Chapter 14 : Push v. Pull
I’ve had a tough last 4 weeks or so, and I can’t quite pin point why. I thought I was so clever with my last post, I mean, how could I screw that up? Well in hindsight it was clear that the entire “Letters” post was simply my defense mechanisms working in overdrive. The lack of details was utterly astounding, I revealed absolutely nothing, and not once did I use someone’s name. Clearly I’m still struggling big time to share in an open and authentic manner.
One of the core themes that frequently comes up in my therapy sessions is the idea of push versus pull. I outwardly push myself to be happy, to have a fulfilling life, to seek out success but at the same time there is an inward pull to remain closed off and hidden from the world.
If you remember in one of my earliest posts I talked about how I needed to take back my identity, that depression and anxiety had formed a protective cocoon around my personality to prevent myself from unleashing my true self. Well roughly 3 months after writing that, I hate to say it out loud, but I feel like I still haven’t made much if any progress.
Every day I wake up I start the countdown clock to when I can go back to my apartment, crawl into my bed, and queue up Netflix or power up a game of Civilization 6. How am I supposed to craft an identity to share with the world if I actively look forward to shutting out the world? I’m pulled in by my depression, I’m pulled in by my exhaustion, and I’m pulled in by lack of will power.
The push comes into play because I imagine in my head myself running through central park, cooking a delicious meal, or laughing around a dinner table with friends. Because I should want these things right? I should want to be extroverted, and I should want to be surrounded by people that love me. But yet I surround myself with the one person who hates me the most : me.

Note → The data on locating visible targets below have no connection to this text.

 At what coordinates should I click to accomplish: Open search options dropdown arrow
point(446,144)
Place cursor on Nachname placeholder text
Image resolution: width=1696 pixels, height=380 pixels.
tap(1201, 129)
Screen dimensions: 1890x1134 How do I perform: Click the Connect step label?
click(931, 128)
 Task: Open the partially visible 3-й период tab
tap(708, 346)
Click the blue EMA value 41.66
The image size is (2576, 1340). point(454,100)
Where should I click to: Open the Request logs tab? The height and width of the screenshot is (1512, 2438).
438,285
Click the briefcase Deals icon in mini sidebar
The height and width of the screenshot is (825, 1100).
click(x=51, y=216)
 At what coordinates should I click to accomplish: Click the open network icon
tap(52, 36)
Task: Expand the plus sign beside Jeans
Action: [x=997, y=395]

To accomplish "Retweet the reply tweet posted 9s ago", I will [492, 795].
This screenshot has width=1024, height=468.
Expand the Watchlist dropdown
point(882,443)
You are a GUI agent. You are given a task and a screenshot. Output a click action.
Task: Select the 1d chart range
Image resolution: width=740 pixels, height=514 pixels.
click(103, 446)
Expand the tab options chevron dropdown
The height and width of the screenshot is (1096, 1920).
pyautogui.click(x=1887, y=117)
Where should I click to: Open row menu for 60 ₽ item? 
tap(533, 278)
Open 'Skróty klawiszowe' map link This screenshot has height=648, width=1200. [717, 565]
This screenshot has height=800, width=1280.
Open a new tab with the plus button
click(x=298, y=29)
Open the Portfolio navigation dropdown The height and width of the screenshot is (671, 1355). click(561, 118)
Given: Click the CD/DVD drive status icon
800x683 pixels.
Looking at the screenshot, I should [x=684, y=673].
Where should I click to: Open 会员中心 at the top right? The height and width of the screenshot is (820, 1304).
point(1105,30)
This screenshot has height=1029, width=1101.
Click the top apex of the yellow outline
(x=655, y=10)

I hate the fact that I’m gay. I hate the fact I didn’t try in school. I hate the fact I’m short. I hate the expectations put upon myself by virtue of where I grew up. I hate being the middle child, the 2nd boy, and the black sheep of my family. I hate being flaky and hard to get a hold of at times. I hate that I hate all these things about myself.
How is it possible to be so young and be full of so much hate?
I need to turn this around, I’m physically tired of feeling like a fraud. And I mean that sincerely. I slept 12 hours Friday night, 13 hours Saturday night, and 11 hours last night. I don’t want to be happiest when I’m asleep. But frankly thats where I’m at and I need to deal with it.
In order to end this on a positive note, I’ve decided that since tomorrow is the first day of a new month, I’m going to make myself write everyday in my journal. In order to be authentic in my writing I need to write with no audience in mind. The one person who still doesn’t believe he can get better is the person who hates me the most. I need to write to that person. I need to learn to love that person.